Un hospital para la belleza

Hace un tiempo, trabajando con un grupo de niños y niñas sobre la creatividad, me regalaron frases, palabras y versos sorprendentes. El aliento poético de la infancia es inagotable, surreal y simbólico. Luego podamos sus alas.
Un chaval de ocho años definió árbol como: «Hospital donde nacen los pájaros.» Sabia y hermosa definición.
Hay personas a las que les molestan los árboles. Los hay también que desdeñan los perfumes de las flores, los cantos de los gallos al amanecer o los pétalos secos que el viento arrastra por las calles.
Son saludos de la naturaleza. Son ofertas que los vientos, las plantas y las hierbas nos regalan.
Hablamos de naturaleza, de conservación, de cuidados de los bosques, pero queremos una naturaleza domesticada, dócil, incolora e insípida.

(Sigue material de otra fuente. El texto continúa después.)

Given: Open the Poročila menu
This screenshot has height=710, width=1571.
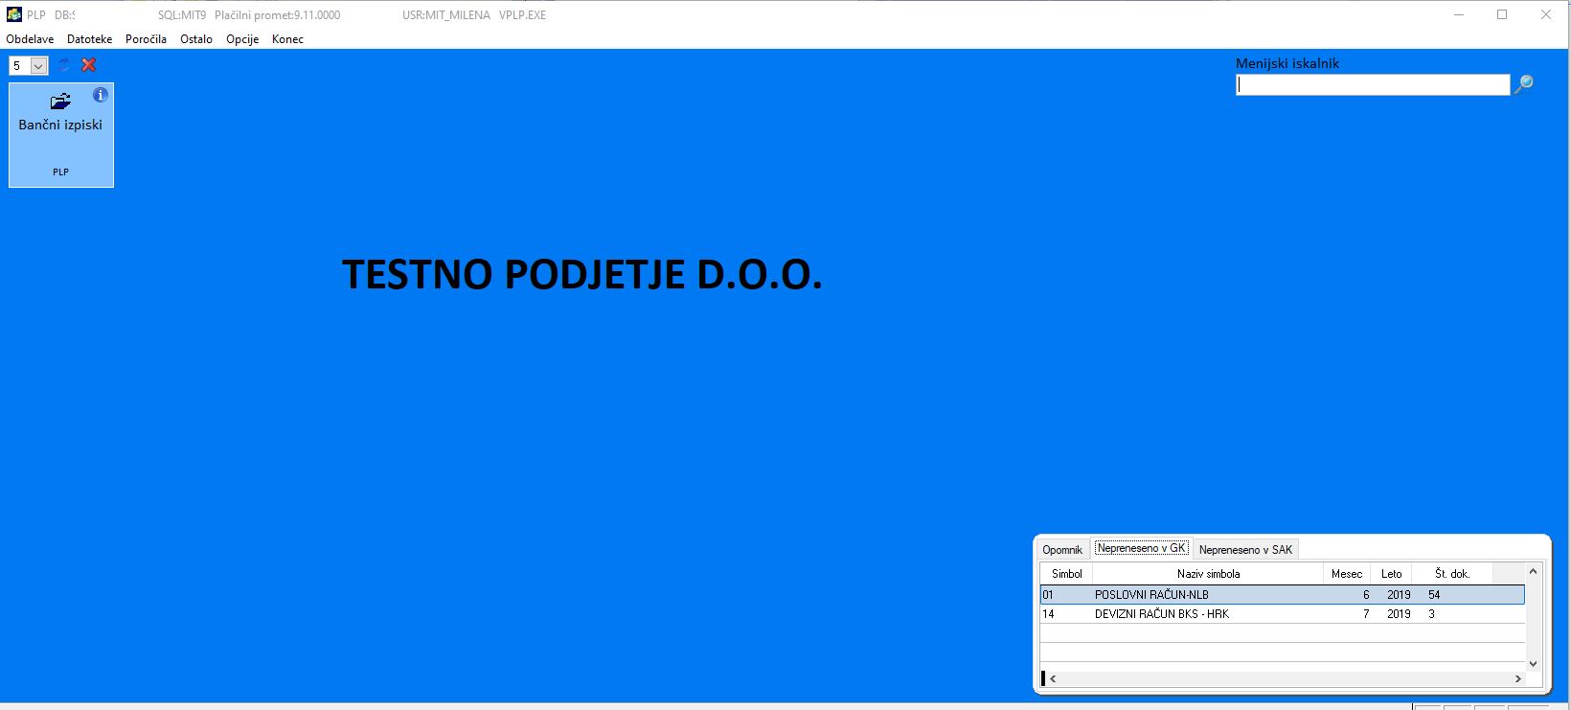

Podamos árboles centenarios no para cuidarlos y mejorar su salud, sino porque nos molestan sus hojas y frutos en el asfalto. No pensamos en la hermosura que nos regalan los años que han ido construyendo ese milagro de la vida que es un gran árbol. No tenemos en cuenta que sus ramas son refugio de pájaros que también alegran las tardes con sus cantos… ¿O preferimos el sonido de cláxones, motores y sirenas? Quizá la humanidad prefiere sustituir la flor natural por la plástica: imperecedera y poco molesta, ya que no se pudre ni infecta de malos olores el agua del jarrón. Puede que sea mejor la melodía desafinada de la gran ciudad que el canto natural del gallo. A lo mejor es más bella la lata de refresco aplastada en el asfalto que la flor arrebatada a la enredadera por el viento. El olor del azahar es sustituido por el ambientador de oferta, la brisa por el ventilador, el canto del campesino por los auriculares enchufados a la oreja sorda a lo verdaderamente esencial.
Secuestramos la belleza. Sacrificamos el placer en aras de un confort mal entendido. A lo largo de mi vida he visto desaparecer árboles prodigiosos, llenos de vida, de savia sabia.
Todos pertenecían a mi paisaje, con ellos había crecido y había aprendido a amar la belleza. Jacarandás que se recortaban en el borde de una  carretera, araucarias que subieron por el aire durante largos años para tocar las nubes, laureles poblados de pájaros despojados de su follaje, ficus esplendorosos domesticados hasta perder sus lianas… Todos sacrificados por la mano humana.
El botánico hablará de ellos en sus tratados, el narrador convertirá en relato la ausencia de sus pájaros, el carpintero construirá un útil objeto con alguna de sus ramas y el poeta lo cantará convertido idea y palabra… Algunas ramas arderán en una hoguera, quizá calentando las palabras que embelesan en la noche. Pero el árbol que nos saludaba cada mañana ya no estará, ya no se oirá la algarabía de sus habitantes locos, ya no se
enredarán sus hojas en el viento.
La belleza de la naturaleza está herida. No la matemos. No seamos tan vanidosos pensando que podemos hacer lo que queramos con los cielos, las aguas y los campos.
Como dijo un indio Seattle al presidente que los invadía: «La tierra no pertenece al hombre, sino el hombre a la tierra».